### [Activity]
Copy the lines word for word. Begin at the line that contains "The height and width of the screenshot is (702, 1248)." and end with the final line of the data.
----------
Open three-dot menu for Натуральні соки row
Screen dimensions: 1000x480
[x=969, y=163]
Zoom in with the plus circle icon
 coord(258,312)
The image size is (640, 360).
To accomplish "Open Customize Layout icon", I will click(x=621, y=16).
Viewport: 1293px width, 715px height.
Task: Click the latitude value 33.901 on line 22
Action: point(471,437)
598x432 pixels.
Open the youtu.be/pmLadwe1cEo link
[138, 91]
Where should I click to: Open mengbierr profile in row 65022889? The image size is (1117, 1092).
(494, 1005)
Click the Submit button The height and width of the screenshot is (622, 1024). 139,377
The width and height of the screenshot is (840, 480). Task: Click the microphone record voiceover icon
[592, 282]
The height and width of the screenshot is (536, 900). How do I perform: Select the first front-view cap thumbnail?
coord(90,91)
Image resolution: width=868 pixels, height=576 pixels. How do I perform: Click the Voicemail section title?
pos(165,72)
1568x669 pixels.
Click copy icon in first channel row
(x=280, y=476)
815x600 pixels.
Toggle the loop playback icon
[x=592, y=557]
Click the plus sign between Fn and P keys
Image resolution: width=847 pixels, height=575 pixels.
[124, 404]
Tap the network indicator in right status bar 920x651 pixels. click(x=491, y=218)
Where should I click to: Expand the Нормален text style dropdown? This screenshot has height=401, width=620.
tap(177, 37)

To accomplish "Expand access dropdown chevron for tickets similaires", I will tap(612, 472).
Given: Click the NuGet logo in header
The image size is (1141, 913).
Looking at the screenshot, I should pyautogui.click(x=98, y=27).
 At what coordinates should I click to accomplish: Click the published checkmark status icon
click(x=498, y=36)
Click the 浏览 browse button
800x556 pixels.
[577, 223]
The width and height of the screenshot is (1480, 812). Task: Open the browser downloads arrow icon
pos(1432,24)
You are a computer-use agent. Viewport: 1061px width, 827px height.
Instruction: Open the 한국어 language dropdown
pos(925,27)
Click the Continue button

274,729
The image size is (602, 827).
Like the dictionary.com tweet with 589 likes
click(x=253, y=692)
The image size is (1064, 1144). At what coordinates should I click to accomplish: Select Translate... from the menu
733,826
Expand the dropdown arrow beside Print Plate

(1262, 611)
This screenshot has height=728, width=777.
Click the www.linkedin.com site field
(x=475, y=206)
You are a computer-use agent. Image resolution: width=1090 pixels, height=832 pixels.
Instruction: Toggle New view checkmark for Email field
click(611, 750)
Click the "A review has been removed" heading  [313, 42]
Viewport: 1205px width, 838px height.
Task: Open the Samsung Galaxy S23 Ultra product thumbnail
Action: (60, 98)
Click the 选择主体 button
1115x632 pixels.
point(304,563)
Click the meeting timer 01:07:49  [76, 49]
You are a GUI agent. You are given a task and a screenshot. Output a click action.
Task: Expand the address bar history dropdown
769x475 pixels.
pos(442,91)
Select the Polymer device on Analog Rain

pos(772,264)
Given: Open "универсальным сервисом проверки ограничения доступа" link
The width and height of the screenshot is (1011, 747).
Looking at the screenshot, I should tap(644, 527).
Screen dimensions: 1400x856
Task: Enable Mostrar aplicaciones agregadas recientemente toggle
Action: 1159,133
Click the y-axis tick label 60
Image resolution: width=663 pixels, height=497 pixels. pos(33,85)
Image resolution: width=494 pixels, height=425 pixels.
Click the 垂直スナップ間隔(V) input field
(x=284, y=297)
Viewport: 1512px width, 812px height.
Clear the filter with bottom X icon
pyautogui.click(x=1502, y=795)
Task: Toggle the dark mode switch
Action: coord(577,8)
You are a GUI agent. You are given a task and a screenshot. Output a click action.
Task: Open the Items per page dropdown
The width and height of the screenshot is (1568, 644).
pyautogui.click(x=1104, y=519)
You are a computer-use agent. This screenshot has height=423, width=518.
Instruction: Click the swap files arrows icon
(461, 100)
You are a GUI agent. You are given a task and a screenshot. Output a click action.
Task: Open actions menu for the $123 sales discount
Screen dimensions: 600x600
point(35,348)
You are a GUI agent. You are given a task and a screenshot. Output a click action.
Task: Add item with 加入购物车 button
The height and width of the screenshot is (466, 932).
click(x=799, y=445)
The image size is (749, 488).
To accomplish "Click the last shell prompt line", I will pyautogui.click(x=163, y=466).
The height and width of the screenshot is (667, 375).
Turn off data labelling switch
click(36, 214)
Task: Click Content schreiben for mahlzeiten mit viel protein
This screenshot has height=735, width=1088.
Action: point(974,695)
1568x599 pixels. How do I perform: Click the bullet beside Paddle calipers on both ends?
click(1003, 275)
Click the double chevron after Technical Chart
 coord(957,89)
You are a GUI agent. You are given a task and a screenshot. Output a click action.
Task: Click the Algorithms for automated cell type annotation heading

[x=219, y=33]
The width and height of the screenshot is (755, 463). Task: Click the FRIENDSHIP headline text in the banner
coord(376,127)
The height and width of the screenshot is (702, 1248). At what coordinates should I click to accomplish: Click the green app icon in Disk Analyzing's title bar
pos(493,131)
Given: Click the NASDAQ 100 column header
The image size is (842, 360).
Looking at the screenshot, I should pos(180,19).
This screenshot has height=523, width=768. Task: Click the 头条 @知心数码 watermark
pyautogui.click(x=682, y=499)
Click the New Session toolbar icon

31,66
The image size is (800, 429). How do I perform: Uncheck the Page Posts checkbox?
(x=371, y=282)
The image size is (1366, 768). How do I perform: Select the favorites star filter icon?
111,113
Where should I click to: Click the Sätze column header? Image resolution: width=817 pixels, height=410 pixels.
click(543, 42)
----------
### [Your response]
The height and width of the screenshot is (702, 1248). At what coordinates should I click to accomplish: Click the green app icon in Disk Analyzing's title bar
pos(493,131)
Given: Click the NASDAQ 100 column header
The image size is (842, 360).
Looking at the screenshot, I should pos(180,19).
This screenshot has height=523, width=768. Task: Click the 头条 @知心数码 watermark
pyautogui.click(x=682, y=499)
Click the New Session toolbar icon

31,66
The image size is (800, 429). How do I perform: Uncheck the Page Posts checkbox?
(x=371, y=282)
The image size is (1366, 768). How do I perform: Select the favorites star filter icon?
111,113
Where should I click to: Click the Sätze column header? Image resolution: width=817 pixels, height=410 pixels.
click(543, 42)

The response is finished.